------ Records for the exercise

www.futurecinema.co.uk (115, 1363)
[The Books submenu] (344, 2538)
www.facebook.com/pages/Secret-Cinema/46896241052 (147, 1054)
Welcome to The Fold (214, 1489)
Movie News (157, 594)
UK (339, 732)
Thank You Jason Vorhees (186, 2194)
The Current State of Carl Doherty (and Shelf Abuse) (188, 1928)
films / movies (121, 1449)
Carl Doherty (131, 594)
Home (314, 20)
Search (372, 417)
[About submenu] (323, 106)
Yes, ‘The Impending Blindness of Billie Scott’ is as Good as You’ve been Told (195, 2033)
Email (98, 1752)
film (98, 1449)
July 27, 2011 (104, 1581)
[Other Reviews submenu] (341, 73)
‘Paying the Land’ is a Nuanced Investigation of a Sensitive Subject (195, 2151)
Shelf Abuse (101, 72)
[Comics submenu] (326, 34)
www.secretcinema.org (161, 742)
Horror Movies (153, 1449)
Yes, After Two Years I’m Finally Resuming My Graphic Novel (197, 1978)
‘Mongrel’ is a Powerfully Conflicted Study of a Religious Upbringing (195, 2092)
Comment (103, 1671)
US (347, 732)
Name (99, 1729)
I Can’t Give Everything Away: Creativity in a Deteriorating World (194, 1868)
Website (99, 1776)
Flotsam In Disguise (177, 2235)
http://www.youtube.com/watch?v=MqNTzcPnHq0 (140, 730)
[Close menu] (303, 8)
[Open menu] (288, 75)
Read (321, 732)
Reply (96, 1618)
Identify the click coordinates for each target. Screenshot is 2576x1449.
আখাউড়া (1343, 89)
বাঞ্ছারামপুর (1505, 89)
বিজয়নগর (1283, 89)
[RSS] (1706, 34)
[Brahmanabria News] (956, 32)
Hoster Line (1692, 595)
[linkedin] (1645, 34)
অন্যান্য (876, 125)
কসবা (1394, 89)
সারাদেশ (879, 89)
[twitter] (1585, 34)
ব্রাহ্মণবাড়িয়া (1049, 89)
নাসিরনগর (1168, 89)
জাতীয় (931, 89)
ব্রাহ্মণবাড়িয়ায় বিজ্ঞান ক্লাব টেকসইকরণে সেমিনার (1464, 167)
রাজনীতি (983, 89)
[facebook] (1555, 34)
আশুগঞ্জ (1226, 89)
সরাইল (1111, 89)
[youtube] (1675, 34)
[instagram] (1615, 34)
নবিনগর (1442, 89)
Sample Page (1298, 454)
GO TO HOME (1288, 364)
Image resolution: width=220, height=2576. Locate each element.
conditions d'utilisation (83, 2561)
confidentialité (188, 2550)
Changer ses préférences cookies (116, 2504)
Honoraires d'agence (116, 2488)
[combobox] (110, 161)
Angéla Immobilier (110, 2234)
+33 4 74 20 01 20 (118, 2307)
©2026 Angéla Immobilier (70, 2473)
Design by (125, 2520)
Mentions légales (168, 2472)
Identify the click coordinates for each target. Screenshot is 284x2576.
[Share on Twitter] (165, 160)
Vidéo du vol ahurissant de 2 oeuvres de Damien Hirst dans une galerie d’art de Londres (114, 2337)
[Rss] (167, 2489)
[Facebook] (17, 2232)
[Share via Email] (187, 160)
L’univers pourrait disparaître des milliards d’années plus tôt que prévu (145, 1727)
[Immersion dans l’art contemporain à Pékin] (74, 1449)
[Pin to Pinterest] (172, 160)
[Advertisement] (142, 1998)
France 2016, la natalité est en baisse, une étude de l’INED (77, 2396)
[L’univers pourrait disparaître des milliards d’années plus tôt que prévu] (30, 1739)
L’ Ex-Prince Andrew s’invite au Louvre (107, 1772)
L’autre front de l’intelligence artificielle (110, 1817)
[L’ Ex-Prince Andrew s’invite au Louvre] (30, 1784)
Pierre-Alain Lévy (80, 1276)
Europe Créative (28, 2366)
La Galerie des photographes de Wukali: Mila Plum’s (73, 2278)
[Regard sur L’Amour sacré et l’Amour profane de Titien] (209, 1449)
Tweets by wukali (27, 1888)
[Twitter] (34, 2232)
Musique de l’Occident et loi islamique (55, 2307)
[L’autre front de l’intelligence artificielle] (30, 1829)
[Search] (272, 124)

------------

» Problem requirements
Only certain lines are wanted. Please return exactly those from the top of the data through the line with "[youtube] (1675, 34)".

» Task response
www.futurecinema.co.uk (115, 1363)
[The Books submenu] (344, 2538)
www.facebook.com/pages/Secret-Cinema/46896241052 (147, 1054)
Welcome to The Fold (214, 1489)
Movie News (157, 594)
UK (339, 732)
Thank You Jason Vorhees (186, 2194)
The Current State of Carl Doherty (and Shelf Abuse) (188, 1928)
films / movies (121, 1449)
Carl Doherty (131, 594)
Home (314, 20)
Search (372, 417)
[About submenu] (323, 106)
Yes, ‘The Impending Blindness of Billie Scott’ is as Good as You’ve been Told (195, 2033)
Email (98, 1752)
film (98, 1449)
July 27, 2011 (104, 1581)
[Other Reviews submenu] (341, 73)
‘Paying the Land’ is a Nuanced Investigation of a Sensitive Subject (195, 2151)
Shelf Abuse (101, 72)
[Comics submenu] (326, 34)
www.secretcinema.org (161, 742)
Horror Movies (153, 1449)
Yes, After Two Years I’m Finally Resuming My Graphic Novel (197, 1978)
‘Mongrel’ is a Powerfully Conflicted Study of a Religious Upbringing (195, 2092)
Comment (103, 1671)
US (347, 732)
Name (99, 1729)
I Can’t Give Everything Away: Creativity in a Deteriorating World (194, 1868)
Website (99, 1776)
Flotsam In Disguise (177, 2235)
http://www.youtube.com/watch?v=MqNTzcPnHq0 (140, 730)
[Close menu] (303, 8)
[Open menu] (288, 75)
Read (321, 732)
Reply (96, 1618)
Identify the click coordinates for each target. Screenshot is 2576x1449.
আখাউড়া (1343, 89)
বাঞ্ছারামপুর (1505, 89)
বিজয়নগর (1283, 89)
[RSS] (1706, 34)
[Brahmanabria News] (956, 32)
Hoster Line (1692, 595)
[linkedin] (1645, 34)
অন্যান্য (876, 125)
কসবা (1394, 89)
সারাদেশ (879, 89)
[twitter] (1585, 34)
ব্রাহ্মণবাড়িয়া (1049, 89)
নাসিরনগর (1168, 89)
জাতীয় (931, 89)
ব্রাহ্মণবাড়িয়ায় বিজ্ঞান ক্লাব টেকসইকরণে সেমিনার (1464, 167)
রাজনীতি (983, 89)
[facebook] (1555, 34)
আশুগঞ্জ (1226, 89)
সরাইল (1111, 89)
[youtube] (1675, 34)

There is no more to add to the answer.